▸ REQUIREMENT: Can you lay out the lines from the one with "1024x585 pixels." through the end of the records as a JSON list of strings, one string per line, skipping blank lines and leaving the pictures out?
##### PROVIDED RECORDS
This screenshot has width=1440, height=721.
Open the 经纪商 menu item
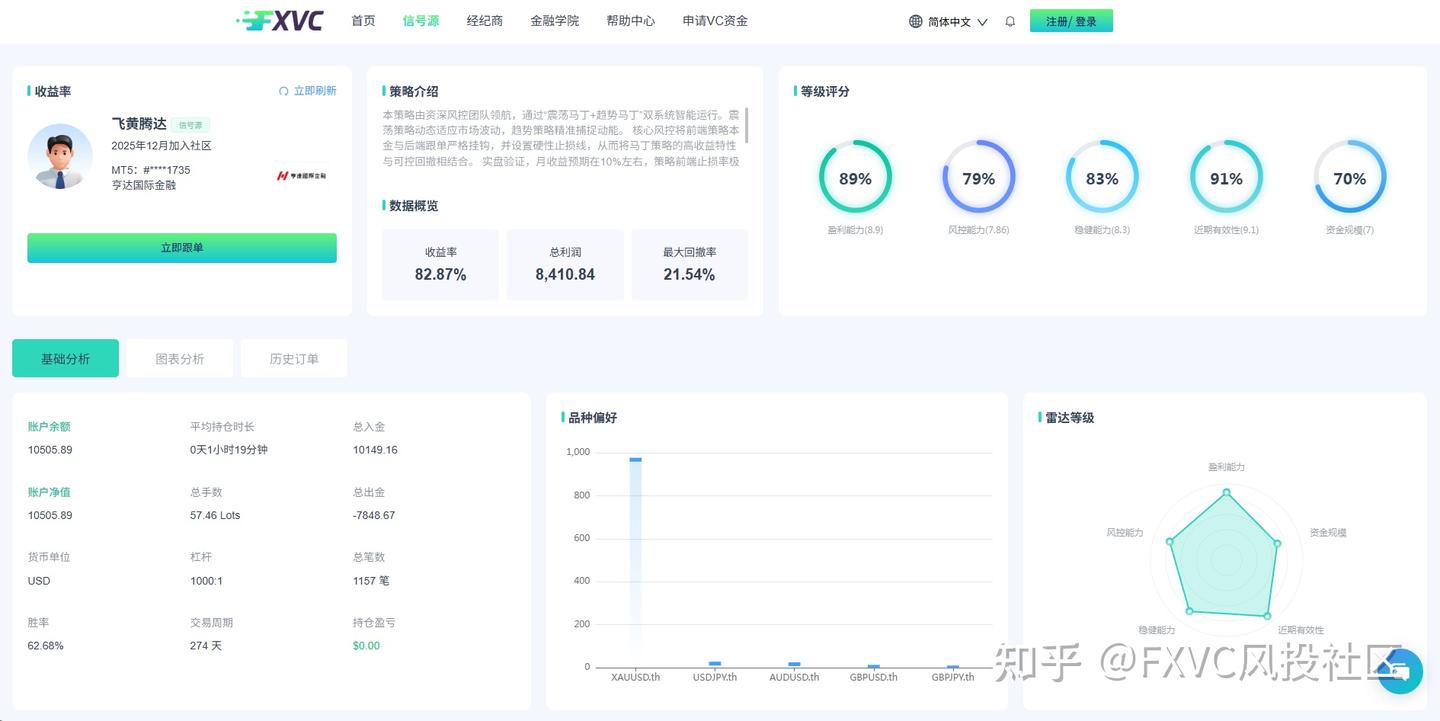coord(484,20)
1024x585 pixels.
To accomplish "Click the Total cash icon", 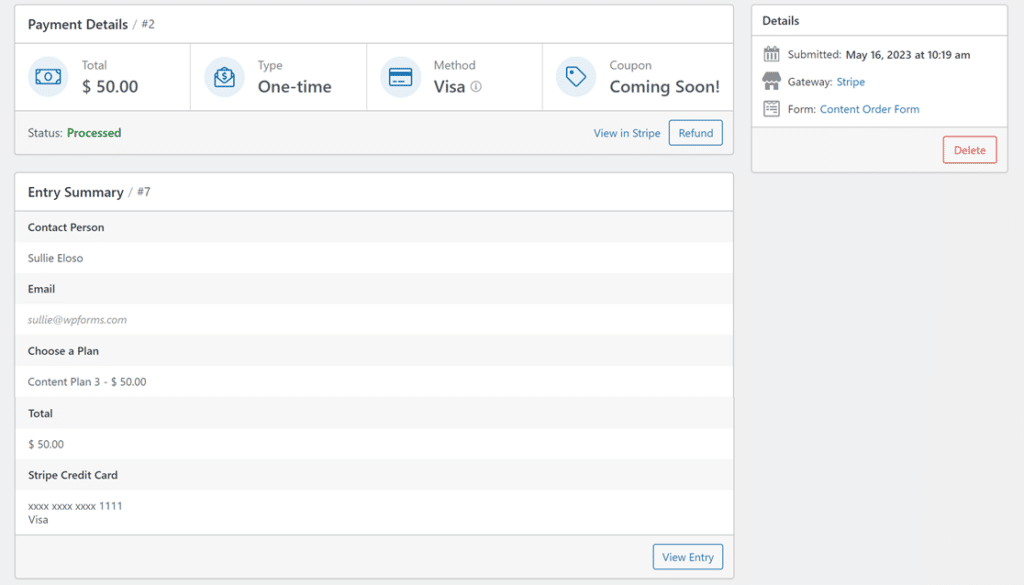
##########
▸ RESPONSE:
[
  "1024x585 pixels.",
  "To accomplish \"Click the Total cash icon\", "
]